▸ Task objective
Only an exact repetition of the lines from the one that holds "Task: Sort entries by Date column" to the end of the records is wanted.

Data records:
►
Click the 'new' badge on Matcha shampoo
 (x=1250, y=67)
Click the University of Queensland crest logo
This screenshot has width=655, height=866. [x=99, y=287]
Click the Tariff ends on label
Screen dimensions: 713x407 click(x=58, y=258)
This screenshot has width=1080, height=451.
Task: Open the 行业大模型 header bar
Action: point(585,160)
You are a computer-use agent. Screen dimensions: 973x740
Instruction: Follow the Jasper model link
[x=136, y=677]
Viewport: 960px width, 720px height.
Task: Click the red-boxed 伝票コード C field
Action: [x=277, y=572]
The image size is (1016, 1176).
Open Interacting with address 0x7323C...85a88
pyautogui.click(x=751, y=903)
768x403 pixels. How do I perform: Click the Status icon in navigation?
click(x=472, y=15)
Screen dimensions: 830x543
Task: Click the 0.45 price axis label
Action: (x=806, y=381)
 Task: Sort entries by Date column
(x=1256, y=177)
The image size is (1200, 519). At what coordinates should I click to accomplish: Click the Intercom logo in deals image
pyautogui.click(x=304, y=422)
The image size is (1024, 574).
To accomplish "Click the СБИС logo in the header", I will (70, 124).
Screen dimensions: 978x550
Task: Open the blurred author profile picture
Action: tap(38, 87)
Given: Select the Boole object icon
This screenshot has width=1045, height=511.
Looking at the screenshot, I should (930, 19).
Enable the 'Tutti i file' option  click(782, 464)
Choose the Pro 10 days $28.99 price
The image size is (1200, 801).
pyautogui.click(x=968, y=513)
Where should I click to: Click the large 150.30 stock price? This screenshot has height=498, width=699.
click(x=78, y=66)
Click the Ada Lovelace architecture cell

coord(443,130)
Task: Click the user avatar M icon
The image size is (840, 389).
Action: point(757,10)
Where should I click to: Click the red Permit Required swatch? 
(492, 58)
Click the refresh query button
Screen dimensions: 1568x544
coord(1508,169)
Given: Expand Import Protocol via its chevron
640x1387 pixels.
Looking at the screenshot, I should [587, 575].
◄
▸ Expected answer
 Task: Sort entries by Date column
(x=1256, y=177)
The image size is (1200, 519). At what coordinates should I click to accomplish: Click the Intercom logo in deals image
pyautogui.click(x=304, y=422)
The image size is (1024, 574).
To accomplish "Click the СБИС logo in the header", I will (70, 124).
Screen dimensions: 978x550
Task: Open the blurred author profile picture
Action: tap(38, 87)
Given: Select the Boole object icon
This screenshot has width=1045, height=511.
Looking at the screenshot, I should (930, 19).
Enable the 'Tutti i file' option  click(782, 464)
Choose the Pro 10 days $28.99 price
The image size is (1200, 801).
pyautogui.click(x=968, y=513)
Where should I click to: Click the large 150.30 stock price? This screenshot has height=498, width=699.
click(x=78, y=66)
Click the Ada Lovelace architecture cell

coord(443,130)
Task: Click the user avatar M icon
The image size is (840, 389).
Action: point(757,10)
Where should I click to: Click the red Permit Required swatch? 
(492, 58)
Click the refresh query button
Screen dimensions: 1568x544
coord(1508,169)
Given: Expand Import Protocol via its chevron
640x1387 pixels.
Looking at the screenshot, I should [587, 575].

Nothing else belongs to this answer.